«On est là devant une sorte de non-événement dans une pièce en trois actes qui avait commencé par une dissolution qui devait permettre de rénover la vie politique, de débattre des grands enjeux européens. Coup de théâtre hier avec l’annonce d’une démission anticipée du premier ministre», a-t-elle dit sur France 2.
«La prestation présidentielle n’apporte finalement pas grand chose. C’est une sorte de pot-pourri des meilleurs tubes de Jacques Chirac lors des dernières campagnes qu’il a menées: on ne peut être que d’accord avec les idées générales qu’il a énoncées. Bien sûr, être plus proche des préocupations des gens, tout le monde est pour; concilier liberté et solidarité, tout le monde est pour», a-t-elle dit. «Simplement, depuis des années les actes de Jacques Chirac et de ses amis démentent constamment ses discours».
Dominique Voynet a estimé que cette intervention pouvait même «choquer les Français: «Comment le président ose-t-il leur parler de justice alors que ses amis mettent tous les jours des bâtons dans les roues des juges qui tentent de faire leur travail? Comment peut-il parler de justice sociale alors que les retraites par capitalisation, l’alourdissement des prélèvements obligatoires qui touchent les plus fragiles, le démantèlement des services publics sont en train de la mettre en péril?»

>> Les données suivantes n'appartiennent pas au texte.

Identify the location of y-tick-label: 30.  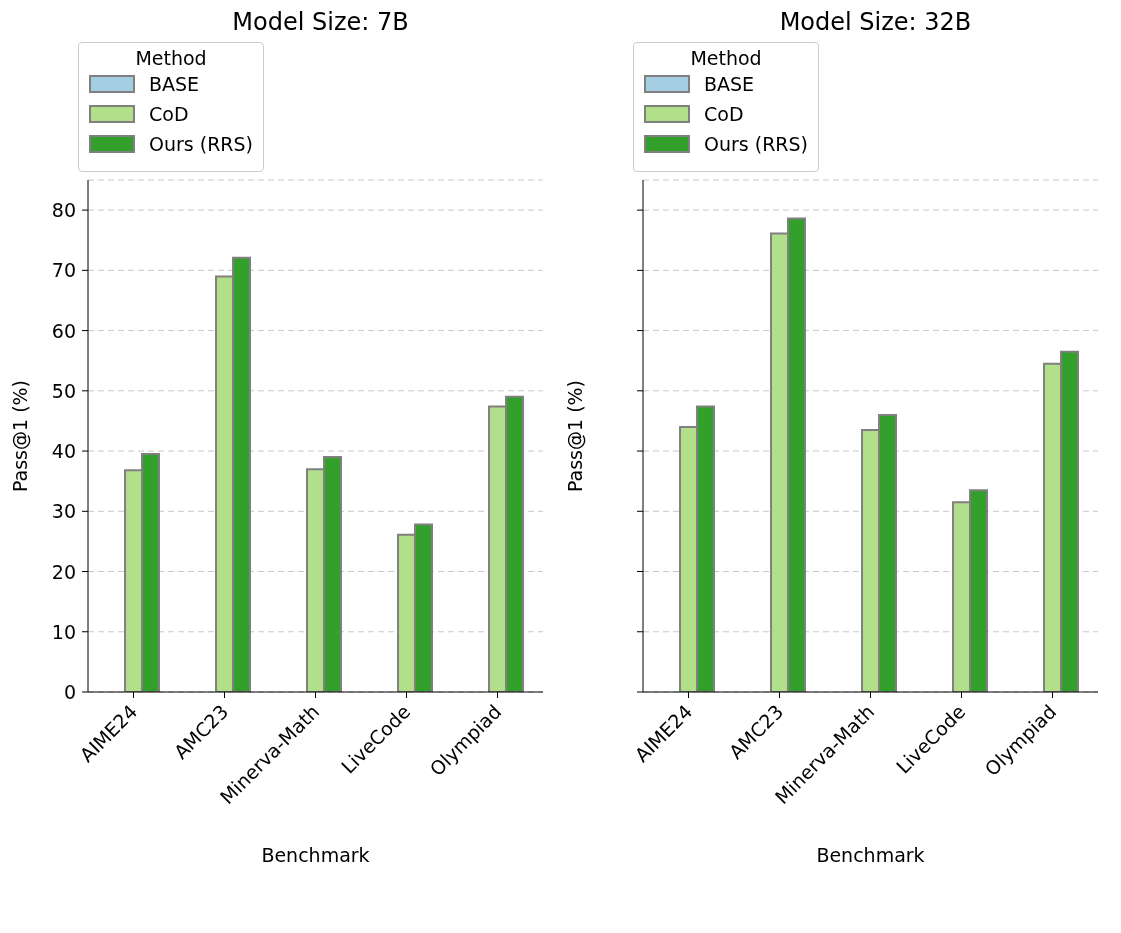
(64, 512).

«Comment peut-il parler de baisse des charges alors que nous souffrons tous d’un alourdissement des prélèvements justifiés par des politiques de gaspillage somptuaires au niveau de l’Etat?»
«Les Français ne sont pas à prendre pour des simplets, d’autant plus qu’ils attendaient peut-être que le président leur parle de l’Europe, ce qu’il n’a pas fait.